#### Instructions for the task:
Each line from the one containing "The width and height of the screenshot is (185, 271)." through the final line of the data below must be repeated exactly.

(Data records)
··········

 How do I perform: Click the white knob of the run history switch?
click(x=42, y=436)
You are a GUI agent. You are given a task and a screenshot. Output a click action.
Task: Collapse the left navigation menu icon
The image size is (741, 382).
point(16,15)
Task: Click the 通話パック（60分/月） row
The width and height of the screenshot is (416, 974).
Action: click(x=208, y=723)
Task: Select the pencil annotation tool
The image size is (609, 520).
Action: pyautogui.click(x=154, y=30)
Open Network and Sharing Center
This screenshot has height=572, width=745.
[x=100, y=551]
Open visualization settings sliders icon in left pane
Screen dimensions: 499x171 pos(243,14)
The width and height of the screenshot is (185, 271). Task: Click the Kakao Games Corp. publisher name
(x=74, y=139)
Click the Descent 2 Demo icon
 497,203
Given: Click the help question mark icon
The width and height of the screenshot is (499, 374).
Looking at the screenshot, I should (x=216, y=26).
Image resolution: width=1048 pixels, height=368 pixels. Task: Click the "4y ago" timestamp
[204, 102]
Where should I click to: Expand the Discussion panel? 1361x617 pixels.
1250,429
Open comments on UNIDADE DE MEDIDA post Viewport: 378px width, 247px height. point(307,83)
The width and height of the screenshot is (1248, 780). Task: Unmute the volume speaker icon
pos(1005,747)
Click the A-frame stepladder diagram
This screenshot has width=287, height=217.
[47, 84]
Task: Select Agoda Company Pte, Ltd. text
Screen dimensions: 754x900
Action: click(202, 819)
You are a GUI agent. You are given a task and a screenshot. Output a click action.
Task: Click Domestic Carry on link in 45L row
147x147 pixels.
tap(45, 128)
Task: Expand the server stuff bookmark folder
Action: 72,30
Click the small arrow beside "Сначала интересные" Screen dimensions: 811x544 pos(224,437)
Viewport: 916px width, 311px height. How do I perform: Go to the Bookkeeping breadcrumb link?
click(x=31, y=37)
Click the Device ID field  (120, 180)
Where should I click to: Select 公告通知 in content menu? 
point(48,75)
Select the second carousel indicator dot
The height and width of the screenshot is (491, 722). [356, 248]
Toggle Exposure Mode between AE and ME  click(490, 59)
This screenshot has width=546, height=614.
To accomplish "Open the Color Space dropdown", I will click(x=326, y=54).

··········

#### Output below:
The width and height of the screenshot is (185, 271). Task: Click the Kakao Games Corp. publisher name
(x=74, y=139)
Click the Descent 2 Demo icon
 497,203
Given: Click the help question mark icon
The width and height of the screenshot is (499, 374).
Looking at the screenshot, I should (x=216, y=26).
Image resolution: width=1048 pixels, height=368 pixels. Task: Click the "4y ago" timestamp
[204, 102]
Where should I click to: Expand the Discussion panel? 1361x617 pixels.
1250,429
Open comments on UNIDADE DE MEDIDA post Viewport: 378px width, 247px height. point(307,83)
The width and height of the screenshot is (1248, 780). Task: Unmute the volume speaker icon
pos(1005,747)
Click the A-frame stepladder diagram
This screenshot has width=287, height=217.
[47, 84]
Task: Select Agoda Company Pte, Ltd. text
Screen dimensions: 754x900
Action: click(202, 819)
You are a GUI agent. You are given a task and a screenshot. Output a click action.
Task: Click Domestic Carry on link in 45L row
147x147 pixels.
tap(45, 128)
Task: Expand the server stuff bookmark folder
Action: 72,30
Click the small arrow beside "Сначала интересные" Screen dimensions: 811x544 pos(224,437)
Viewport: 916px width, 311px height. How do I perform: Go to the Bookkeeping breadcrumb link?
click(x=31, y=37)
Click the Device ID field  (120, 180)
Where should I click to: Select 公告通知 in content menu? 
point(48,75)
Select the second carousel indicator dot
The height and width of the screenshot is (491, 722). [356, 248]
Toggle Exposure Mode between AE and ME  click(490, 59)
This screenshot has width=546, height=614.
To accomplish "Open the Color Space dropdown", I will click(x=326, y=54).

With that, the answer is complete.